Saved entries
——————————

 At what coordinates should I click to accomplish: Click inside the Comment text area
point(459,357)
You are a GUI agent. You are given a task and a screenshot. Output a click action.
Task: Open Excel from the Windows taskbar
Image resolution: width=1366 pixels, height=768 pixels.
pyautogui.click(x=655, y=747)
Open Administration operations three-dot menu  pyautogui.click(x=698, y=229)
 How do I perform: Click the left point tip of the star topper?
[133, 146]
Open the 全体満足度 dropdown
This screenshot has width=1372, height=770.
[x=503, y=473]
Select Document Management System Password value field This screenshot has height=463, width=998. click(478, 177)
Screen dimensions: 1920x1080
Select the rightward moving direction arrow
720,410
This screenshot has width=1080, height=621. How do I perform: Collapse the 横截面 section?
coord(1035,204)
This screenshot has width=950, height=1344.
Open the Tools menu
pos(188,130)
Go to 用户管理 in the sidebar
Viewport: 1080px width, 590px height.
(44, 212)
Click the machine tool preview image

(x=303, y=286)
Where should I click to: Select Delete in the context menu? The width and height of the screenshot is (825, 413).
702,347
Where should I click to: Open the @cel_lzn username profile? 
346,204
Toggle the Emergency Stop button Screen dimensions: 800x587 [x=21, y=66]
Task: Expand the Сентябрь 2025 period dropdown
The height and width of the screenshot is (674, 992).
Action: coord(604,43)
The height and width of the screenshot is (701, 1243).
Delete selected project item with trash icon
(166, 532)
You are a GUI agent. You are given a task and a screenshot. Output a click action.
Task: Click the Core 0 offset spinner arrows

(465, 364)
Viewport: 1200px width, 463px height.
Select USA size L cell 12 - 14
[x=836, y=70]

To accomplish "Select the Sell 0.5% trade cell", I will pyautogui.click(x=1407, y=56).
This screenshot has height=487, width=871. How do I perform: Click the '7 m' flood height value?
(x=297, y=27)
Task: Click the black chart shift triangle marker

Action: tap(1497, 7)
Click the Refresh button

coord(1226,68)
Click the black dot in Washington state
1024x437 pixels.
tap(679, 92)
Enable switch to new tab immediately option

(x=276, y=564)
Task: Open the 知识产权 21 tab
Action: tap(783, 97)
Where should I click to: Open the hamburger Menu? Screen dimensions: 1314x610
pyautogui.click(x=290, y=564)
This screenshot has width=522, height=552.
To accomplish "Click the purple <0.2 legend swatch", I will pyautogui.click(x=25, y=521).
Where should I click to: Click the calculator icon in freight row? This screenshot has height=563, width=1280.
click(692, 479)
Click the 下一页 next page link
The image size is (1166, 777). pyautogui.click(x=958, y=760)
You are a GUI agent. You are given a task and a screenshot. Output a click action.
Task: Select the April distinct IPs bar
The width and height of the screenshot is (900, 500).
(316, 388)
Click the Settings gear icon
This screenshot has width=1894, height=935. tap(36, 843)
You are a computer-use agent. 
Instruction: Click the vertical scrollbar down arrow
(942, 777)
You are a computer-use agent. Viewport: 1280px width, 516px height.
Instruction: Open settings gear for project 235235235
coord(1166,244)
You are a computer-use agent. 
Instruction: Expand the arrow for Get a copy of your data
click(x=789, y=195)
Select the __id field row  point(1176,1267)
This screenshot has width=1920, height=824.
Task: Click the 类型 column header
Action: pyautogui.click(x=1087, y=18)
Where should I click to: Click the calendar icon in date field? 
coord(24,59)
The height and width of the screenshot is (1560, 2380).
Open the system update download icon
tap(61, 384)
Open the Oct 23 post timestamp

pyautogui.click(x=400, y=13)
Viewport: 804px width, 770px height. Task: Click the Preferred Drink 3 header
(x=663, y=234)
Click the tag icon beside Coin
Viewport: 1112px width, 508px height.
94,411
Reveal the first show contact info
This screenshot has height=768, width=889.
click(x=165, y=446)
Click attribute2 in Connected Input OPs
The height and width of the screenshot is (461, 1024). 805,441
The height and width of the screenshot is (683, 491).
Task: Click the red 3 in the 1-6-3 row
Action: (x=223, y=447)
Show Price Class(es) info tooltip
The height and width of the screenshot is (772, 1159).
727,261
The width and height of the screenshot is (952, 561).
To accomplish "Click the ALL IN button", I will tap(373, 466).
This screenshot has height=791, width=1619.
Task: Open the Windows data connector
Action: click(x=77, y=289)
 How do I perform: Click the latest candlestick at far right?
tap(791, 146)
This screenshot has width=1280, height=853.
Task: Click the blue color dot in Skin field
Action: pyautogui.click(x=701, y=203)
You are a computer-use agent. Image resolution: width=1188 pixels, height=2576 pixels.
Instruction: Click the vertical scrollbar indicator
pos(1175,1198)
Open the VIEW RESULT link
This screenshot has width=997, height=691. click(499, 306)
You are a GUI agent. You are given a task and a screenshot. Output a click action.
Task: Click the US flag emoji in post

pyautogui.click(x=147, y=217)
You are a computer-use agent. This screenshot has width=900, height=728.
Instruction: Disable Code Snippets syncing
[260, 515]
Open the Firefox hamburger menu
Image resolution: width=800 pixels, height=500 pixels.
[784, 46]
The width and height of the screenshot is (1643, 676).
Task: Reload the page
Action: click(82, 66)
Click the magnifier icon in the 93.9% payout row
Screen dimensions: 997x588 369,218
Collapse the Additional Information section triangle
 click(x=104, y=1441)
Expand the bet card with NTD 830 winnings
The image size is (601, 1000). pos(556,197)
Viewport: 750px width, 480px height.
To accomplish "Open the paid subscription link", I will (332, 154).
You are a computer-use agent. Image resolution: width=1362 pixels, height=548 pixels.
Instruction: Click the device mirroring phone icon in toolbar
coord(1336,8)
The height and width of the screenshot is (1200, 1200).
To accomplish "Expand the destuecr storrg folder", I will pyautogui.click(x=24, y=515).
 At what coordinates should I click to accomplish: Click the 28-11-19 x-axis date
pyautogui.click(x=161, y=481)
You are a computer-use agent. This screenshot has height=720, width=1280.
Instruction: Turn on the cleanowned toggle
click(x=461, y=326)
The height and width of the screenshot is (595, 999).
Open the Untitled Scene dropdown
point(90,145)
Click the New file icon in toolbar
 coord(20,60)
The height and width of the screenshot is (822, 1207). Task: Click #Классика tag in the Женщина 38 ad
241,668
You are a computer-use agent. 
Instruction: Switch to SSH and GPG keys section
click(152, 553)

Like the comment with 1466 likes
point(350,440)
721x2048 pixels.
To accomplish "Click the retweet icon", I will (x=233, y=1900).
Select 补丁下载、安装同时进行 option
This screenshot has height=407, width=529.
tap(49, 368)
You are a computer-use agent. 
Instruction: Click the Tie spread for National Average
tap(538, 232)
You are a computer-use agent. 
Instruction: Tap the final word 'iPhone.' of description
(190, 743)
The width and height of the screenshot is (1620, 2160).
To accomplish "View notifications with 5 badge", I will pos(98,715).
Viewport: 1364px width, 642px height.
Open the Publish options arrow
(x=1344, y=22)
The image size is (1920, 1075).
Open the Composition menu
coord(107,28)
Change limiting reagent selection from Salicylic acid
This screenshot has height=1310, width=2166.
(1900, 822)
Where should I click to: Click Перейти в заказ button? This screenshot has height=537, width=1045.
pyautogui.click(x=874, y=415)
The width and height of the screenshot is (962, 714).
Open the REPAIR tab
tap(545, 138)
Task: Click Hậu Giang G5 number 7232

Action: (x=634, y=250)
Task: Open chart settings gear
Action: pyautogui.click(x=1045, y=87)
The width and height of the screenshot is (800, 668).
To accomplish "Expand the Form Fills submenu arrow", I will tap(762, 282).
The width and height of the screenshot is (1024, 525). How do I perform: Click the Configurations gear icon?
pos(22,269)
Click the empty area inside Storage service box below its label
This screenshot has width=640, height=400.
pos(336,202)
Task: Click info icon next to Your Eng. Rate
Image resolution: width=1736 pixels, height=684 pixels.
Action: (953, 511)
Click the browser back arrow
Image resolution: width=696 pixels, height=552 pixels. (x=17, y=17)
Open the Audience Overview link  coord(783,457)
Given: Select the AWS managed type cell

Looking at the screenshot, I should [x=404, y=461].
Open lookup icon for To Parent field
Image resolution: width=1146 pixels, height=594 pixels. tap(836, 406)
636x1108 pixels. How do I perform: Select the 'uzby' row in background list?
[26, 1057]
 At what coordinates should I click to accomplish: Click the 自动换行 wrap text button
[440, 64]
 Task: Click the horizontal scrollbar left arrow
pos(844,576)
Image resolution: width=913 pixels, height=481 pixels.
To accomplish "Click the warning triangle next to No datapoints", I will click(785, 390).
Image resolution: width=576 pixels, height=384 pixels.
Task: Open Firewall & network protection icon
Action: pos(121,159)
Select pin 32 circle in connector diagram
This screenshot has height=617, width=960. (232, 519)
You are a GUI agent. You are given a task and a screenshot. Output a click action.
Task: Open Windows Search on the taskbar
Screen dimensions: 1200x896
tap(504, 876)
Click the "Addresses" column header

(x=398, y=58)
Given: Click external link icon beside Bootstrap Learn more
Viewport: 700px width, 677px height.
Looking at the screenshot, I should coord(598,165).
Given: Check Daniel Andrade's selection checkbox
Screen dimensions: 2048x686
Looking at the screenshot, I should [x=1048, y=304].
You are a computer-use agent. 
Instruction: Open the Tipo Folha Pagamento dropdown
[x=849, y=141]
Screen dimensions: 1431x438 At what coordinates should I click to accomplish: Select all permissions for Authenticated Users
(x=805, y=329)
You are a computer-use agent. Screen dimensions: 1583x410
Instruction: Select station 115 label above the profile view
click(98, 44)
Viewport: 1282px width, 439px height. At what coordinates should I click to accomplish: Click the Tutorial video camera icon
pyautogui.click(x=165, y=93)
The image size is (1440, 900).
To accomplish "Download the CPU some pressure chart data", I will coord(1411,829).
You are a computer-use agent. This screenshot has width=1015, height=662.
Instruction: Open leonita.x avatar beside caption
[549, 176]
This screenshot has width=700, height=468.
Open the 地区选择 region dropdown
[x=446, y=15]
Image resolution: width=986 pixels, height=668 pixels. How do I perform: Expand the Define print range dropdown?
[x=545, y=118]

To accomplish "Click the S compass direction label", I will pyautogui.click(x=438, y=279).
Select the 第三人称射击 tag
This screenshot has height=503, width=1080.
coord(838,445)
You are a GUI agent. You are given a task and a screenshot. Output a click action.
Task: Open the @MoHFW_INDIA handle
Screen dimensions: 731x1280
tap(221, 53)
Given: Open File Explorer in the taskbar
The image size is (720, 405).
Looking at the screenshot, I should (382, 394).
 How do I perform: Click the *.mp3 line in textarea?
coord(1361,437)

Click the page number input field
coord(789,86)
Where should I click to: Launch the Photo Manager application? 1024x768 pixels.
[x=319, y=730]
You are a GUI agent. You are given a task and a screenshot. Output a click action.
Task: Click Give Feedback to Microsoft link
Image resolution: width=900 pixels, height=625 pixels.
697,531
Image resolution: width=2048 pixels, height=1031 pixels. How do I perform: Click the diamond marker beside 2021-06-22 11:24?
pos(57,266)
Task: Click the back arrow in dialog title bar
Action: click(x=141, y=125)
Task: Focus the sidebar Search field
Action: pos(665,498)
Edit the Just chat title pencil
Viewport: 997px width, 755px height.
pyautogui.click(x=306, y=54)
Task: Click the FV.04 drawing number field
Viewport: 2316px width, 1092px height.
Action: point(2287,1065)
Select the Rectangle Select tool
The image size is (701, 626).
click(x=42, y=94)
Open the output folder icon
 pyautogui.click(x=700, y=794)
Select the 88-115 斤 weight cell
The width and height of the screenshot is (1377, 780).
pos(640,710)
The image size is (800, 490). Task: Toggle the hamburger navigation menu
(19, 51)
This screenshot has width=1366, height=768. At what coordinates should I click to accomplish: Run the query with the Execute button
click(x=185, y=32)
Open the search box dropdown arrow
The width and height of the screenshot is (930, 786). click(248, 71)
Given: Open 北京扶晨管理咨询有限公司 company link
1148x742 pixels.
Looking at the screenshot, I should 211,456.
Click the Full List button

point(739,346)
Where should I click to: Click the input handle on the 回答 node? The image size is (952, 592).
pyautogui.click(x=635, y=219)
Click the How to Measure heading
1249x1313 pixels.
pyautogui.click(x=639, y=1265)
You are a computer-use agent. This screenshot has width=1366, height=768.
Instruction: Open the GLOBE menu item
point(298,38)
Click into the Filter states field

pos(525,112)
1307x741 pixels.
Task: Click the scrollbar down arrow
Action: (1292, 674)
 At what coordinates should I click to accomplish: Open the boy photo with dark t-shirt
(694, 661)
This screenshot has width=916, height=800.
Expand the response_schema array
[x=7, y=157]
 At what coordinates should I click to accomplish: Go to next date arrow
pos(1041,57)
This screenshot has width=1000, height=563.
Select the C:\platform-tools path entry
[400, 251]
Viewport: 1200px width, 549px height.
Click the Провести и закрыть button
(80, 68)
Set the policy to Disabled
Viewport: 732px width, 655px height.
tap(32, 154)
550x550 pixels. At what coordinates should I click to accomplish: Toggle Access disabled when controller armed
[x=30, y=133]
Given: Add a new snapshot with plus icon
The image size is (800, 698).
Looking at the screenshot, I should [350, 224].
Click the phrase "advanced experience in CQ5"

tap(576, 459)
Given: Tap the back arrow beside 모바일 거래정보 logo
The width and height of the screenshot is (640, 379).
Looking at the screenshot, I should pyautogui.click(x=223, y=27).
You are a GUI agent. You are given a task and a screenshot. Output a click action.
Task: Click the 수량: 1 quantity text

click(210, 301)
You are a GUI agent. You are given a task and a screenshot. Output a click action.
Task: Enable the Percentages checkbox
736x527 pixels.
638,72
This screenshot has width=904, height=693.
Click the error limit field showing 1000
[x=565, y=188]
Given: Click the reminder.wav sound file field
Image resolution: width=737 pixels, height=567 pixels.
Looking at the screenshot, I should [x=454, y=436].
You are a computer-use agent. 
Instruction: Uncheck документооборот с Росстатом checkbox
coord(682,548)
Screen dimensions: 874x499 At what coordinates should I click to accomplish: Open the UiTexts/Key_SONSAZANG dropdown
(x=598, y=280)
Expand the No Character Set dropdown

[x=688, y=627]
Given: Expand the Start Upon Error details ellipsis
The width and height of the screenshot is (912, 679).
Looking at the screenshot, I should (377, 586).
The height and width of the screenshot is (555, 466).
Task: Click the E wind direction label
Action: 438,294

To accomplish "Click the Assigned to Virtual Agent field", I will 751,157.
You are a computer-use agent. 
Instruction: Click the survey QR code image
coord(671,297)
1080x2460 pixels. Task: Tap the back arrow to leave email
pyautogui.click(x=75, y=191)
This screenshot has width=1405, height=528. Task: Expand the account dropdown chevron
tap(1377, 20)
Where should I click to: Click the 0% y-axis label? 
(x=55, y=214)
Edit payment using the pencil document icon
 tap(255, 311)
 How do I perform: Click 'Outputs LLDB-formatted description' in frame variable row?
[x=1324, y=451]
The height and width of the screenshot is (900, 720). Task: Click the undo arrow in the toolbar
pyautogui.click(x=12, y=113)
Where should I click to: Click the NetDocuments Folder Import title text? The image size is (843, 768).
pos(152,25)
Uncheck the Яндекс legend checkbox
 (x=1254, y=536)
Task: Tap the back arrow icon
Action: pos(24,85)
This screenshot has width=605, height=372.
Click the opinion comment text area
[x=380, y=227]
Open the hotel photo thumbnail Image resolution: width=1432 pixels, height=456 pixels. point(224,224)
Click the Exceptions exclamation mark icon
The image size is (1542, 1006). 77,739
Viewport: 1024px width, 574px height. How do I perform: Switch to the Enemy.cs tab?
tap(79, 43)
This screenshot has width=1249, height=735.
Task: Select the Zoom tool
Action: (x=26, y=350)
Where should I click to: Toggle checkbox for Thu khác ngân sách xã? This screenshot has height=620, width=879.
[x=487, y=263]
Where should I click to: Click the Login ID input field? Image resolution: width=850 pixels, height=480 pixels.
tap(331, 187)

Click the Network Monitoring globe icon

——————————

▶ **WORK INSTRUCTIONS**
Lines containing the word "taskbar" must be found in the data above and copied.

▶ **SOLUTION TO THE EXERCISE**
Task: Open Excel from the Windows taskbar
Task: Open Windows Search on the taskbar
Given: Open File Explorer in the taskbar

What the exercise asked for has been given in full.